In this week’s Torah reading, Joseph becomes the second most powerful man in Egypt after successfully interpreting Pharaoh’s dream as a portent of seven years of plenty followed by seven years of famine. Tasked with preparing the country for the lean years, Joseph acquires enough surplus grain during the fat ones to feed the people for the duration of the famine. In what happens next, Jonathan Sacks finds an important insight about economics and freedom:
When the people ran out of money during the lean years, Joseph told them to trade their livestock. When this too ran out, he arranged for them to sell their land to Pharaoh with the sole exception of the land belonging to the priests. The Egyptians were now, in essence, Pharaoh’s serfs, paying him a tax of 20 percent of their produce each year [to rent back the land that they had sold].

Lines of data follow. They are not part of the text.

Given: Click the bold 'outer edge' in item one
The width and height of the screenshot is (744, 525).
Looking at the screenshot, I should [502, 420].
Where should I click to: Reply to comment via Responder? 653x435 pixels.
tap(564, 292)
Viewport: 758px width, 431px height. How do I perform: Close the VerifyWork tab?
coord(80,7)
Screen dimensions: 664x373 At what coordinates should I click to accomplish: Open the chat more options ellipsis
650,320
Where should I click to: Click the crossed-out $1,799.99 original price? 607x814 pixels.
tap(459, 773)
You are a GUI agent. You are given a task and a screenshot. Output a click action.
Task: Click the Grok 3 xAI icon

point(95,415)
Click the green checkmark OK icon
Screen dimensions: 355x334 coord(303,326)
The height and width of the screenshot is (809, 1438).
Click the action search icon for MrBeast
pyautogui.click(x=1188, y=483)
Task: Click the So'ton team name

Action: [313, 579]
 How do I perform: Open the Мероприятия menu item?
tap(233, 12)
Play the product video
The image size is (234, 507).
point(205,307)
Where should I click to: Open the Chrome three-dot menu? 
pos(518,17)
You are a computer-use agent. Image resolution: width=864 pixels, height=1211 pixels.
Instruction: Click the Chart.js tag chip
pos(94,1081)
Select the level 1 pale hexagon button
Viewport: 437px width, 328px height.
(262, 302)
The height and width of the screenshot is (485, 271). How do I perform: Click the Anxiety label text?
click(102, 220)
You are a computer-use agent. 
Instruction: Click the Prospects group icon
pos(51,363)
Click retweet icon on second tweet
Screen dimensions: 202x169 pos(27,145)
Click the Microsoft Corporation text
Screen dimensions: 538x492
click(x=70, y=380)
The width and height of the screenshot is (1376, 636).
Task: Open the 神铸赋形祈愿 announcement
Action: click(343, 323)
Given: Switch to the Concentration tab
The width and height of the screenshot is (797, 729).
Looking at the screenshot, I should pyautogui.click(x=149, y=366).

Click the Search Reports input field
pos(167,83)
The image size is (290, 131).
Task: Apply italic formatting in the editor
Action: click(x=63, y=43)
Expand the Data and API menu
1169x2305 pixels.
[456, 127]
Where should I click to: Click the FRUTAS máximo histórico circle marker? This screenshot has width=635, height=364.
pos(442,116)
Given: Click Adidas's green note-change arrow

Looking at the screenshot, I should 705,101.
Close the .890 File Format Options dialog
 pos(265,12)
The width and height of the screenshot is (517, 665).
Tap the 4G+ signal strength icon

This nationalization of livestock, labor, and land meant that power was now concentrated in the hands of Pharaoh, and the people themselves reduced to serfdom. Both of these developments would eventually be used against Joseph’s own people, when a new Pharaoh arose and enslaved the Israelites. It cannot be by accident that the Torah twice uses about the Egyptians the same phrase it will later use about the Israelites: avadim l’faro: they have become “Pharaoh’s slaves” (Genesis 47:19, 25). There is already here a hint that too much economic power in the hands of the state leads to what [the great Anglo-Austrian economist] Friedrich Hayek called “the road to serfdom” and the eclipse of liberty.